Getting your sales page written is a doozy.
You should be proud. Seriously, pat yourself on the back.
Once you’ve written out the copy and made sure that you have all the key elements of a good sales page, it’s time to take another look at the design of the page to make sure it supports that stellar copy.
New around here?
Two Font or Not Two Fonts?
You'll often read/hear that you should choose at least two fonts in your branding.
We're not talking about branding, per se...
Your sales page certainly can use your brand font, but it doesn't need to use all of them.
Here's how you can get away with using only one font...
You can make just one font look and feel different throughout the page by utilizing different sizes and thicknesses.
Are there certain "colors that sell" on your sales page?
Well, yes and no.
You can read about split tests done by funnel wizards (cue Russell Brunson) and I'm sure that's legit.
But let's step back for a moment.
We need to have a conversation about what you're selling.
Are you wheeling and dealing a baby offer running cold ad traffic to a sales page?
Well, the colors you use for the buttons on a page like that might make a difference for conversions.

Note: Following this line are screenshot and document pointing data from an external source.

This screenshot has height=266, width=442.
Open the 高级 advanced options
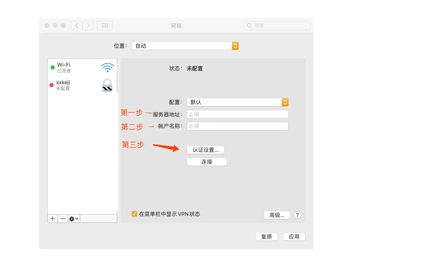click(277, 215)
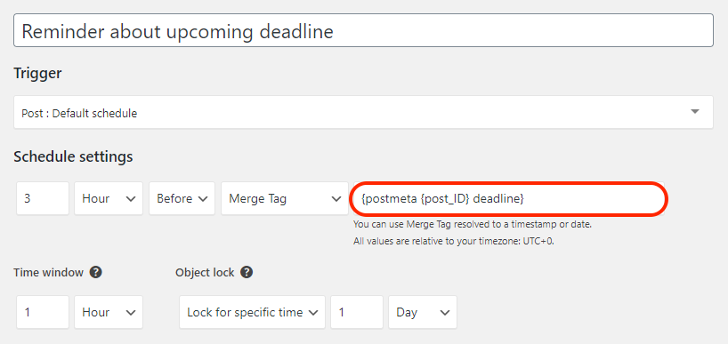Click the Object lock help question-mark icon
Viewport: 728px width, 344px height.
[247, 272]
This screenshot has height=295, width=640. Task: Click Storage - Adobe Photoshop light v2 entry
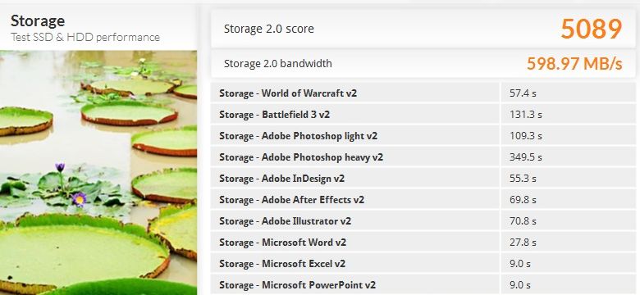tap(423, 136)
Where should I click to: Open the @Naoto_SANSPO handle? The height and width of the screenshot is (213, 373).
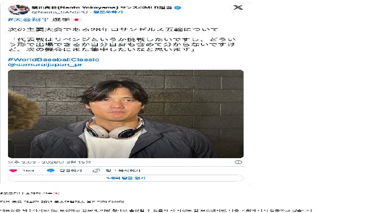click(x=60, y=12)
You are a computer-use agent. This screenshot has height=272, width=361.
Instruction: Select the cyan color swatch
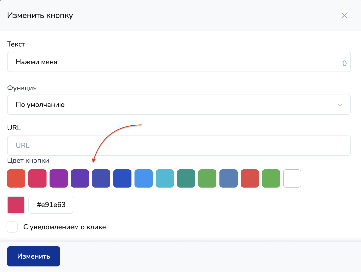[165, 178]
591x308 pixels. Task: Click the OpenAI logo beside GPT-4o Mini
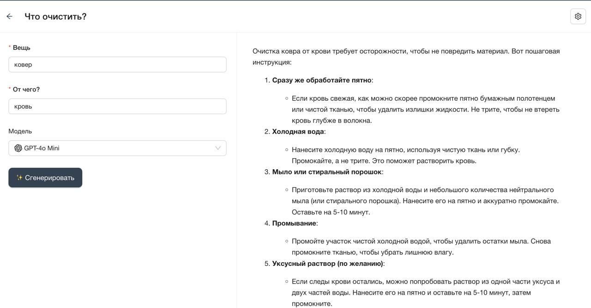coord(18,148)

If that's the case, check out what Russell found out testing yellow versus red.
But if you're creating sales pages for your signature offers.
We're talking medium to high ticket...
...then Russell's split test may not be what you're looking for.
Generally speaking, I recommend keeping the sales page in line with your branding.
That means fonts and colors.
However, the one caveat to this would be your buttons.
You want to make sure that they really POP.
In order to do this, you need to have a bold and dark color.
If your color palette is mainly pastel, I recommend using one of your brand hues but darkening it for the call to action buttons.
The other part of color has to do with your background. You want to have a mix of pictures, solid colors, and plain white for the background of your change.
I tend to alternate these three to make it easy to see the different sections.
It helps your reader's eyes go to the sections they want and helps the skimmers see what they need to see quickly.
I also recommend consistency with backgrounds. So, for example, I'd have the pricing section look the same throughout the page, and I always try to make the background of testimonials really stand out and be consistent.
I'm not talking about planets and stars.
Your readers need time to breathe.
Spacing on the page gives them this time.
You don't want to cram all your writing together.
Utilize blocks of white space to give the reader pause.
Make sure that you have blank space between sections and prior to your main headlines. You can also vary the widths of your columns so that some sections have writing just in the center third of the page, while other sections span the width of the page.
Rule of thumb: Have more space than you're comfortable with, and it's probably a good amount!